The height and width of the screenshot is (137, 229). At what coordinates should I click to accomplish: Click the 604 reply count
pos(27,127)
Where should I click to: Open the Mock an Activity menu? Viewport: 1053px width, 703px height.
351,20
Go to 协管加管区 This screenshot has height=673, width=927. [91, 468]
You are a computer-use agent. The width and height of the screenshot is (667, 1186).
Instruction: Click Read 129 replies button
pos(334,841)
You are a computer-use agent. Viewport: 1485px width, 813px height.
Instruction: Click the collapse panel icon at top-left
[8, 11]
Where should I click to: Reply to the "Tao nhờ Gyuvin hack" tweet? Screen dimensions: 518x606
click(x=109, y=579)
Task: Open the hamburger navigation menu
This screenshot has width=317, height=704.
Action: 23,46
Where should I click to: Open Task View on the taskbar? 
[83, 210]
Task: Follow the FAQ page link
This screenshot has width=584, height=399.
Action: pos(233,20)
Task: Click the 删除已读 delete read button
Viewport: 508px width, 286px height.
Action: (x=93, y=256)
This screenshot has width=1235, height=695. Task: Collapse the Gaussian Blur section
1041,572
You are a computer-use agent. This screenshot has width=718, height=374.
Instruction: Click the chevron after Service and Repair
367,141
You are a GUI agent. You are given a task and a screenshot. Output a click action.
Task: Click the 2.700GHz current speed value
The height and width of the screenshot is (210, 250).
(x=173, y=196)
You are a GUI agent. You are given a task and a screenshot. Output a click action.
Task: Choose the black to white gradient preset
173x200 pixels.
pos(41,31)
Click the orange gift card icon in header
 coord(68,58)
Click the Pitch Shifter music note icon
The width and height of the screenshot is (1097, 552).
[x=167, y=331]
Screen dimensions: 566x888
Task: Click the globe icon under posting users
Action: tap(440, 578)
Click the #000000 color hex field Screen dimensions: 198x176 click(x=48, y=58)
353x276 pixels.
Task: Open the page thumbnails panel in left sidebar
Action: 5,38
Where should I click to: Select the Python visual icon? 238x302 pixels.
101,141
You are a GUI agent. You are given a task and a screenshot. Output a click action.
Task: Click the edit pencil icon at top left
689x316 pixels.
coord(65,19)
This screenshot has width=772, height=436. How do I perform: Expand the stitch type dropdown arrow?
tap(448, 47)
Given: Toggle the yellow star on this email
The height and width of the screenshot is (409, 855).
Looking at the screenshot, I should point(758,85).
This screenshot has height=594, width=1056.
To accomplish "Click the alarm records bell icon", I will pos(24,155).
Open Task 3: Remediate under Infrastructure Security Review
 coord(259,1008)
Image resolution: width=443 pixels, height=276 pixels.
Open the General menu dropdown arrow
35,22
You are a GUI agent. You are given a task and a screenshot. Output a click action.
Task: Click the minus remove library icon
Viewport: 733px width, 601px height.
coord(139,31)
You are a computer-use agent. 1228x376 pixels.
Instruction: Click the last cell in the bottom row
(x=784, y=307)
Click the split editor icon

**Task prompt:** Reproduce the data in full, exactly as presented.

**Response to the exercise:**
The height and width of the screenshot is (137, 229). At what coordinates should I click to accomplish: Click the 604 reply count
pos(27,127)
Where should I click to: Open the Mock an Activity menu? Viewport: 1053px width, 703px height.
351,20
Go to 协管加管区 This screenshot has height=673, width=927. [91, 468]
You are a computer-use agent. The width and height of the screenshot is (667, 1186).
Instruction: Click Read 129 replies button
pos(334,841)
You are a computer-use agent. Viewport: 1485px width, 813px height.
Instruction: Click the collapse panel icon at top-left
[8, 11]
Where should I click to: Reply to the "Tao nhờ Gyuvin hack" tweet? Screen dimensions: 518x606
click(x=109, y=579)
Task: Open the hamburger navigation menu
This screenshot has width=317, height=704.
Action: 23,46
Where should I click to: Open Task View on the taskbar? 
[83, 210]
Task: Follow the FAQ page link
This screenshot has width=584, height=399.
Action: pos(233,20)
Task: Click the 删除已读 delete read button
Viewport: 508px width, 286px height.
Action: (x=93, y=256)
This screenshot has width=1235, height=695. Task: Collapse the Gaussian Blur section
1041,572
You are a computer-use agent. This screenshot has width=718, height=374.
Instruction: Click the chevron after Service and Repair
367,141
You are a GUI agent. You are given a task and a screenshot. Output a click action.
Task: Click the 2.700GHz current speed value
The height and width of the screenshot is (210, 250).
(x=173, y=196)
You are a GUI agent. You are given a task and a screenshot. Output a click action.
Task: Choose the black to white gradient preset
173x200 pixels.
pos(41,31)
Click the orange gift card icon in header
 coord(68,58)
Click the Pitch Shifter music note icon
The width and height of the screenshot is (1097, 552).
[x=167, y=331]
Screen dimensions: 566x888
Task: Click the globe icon under posting users
Action: tap(440, 578)
Click the #000000 color hex field Screen dimensions: 198x176 click(x=48, y=58)
353x276 pixels.
Task: Open the page thumbnails panel in left sidebar
Action: 5,38
Where should I click to: Select the Python visual icon? 238x302 pixels.
101,141
You are a GUI agent. You are given a task and a screenshot. Output a click action.
Task: Click the edit pencil icon at top left
689x316 pixels.
coord(65,19)
This screenshot has width=772, height=436. How do I perform: Expand the stitch type dropdown arrow?
tap(448, 47)
Given: Toggle the yellow star on this email
The height and width of the screenshot is (409, 855).
Looking at the screenshot, I should point(758,85).
This screenshot has height=594, width=1056.
To accomplish "Click the alarm records bell icon", I will pos(24,155).
Open Task 3: Remediate under Infrastructure Security Review
 coord(259,1008)
Image resolution: width=443 pixels, height=276 pixels.
Open the General menu dropdown arrow
35,22
You are a GUI agent. You are given a task and a screenshot. Output a click action.
Task: Click the minus remove library icon
Viewport: 733px width, 601px height.
coord(139,31)
You are a computer-use agent. 1228x376 pixels.
Instruction: Click the last cell in the bottom row
(x=784, y=307)
Click the split editor icon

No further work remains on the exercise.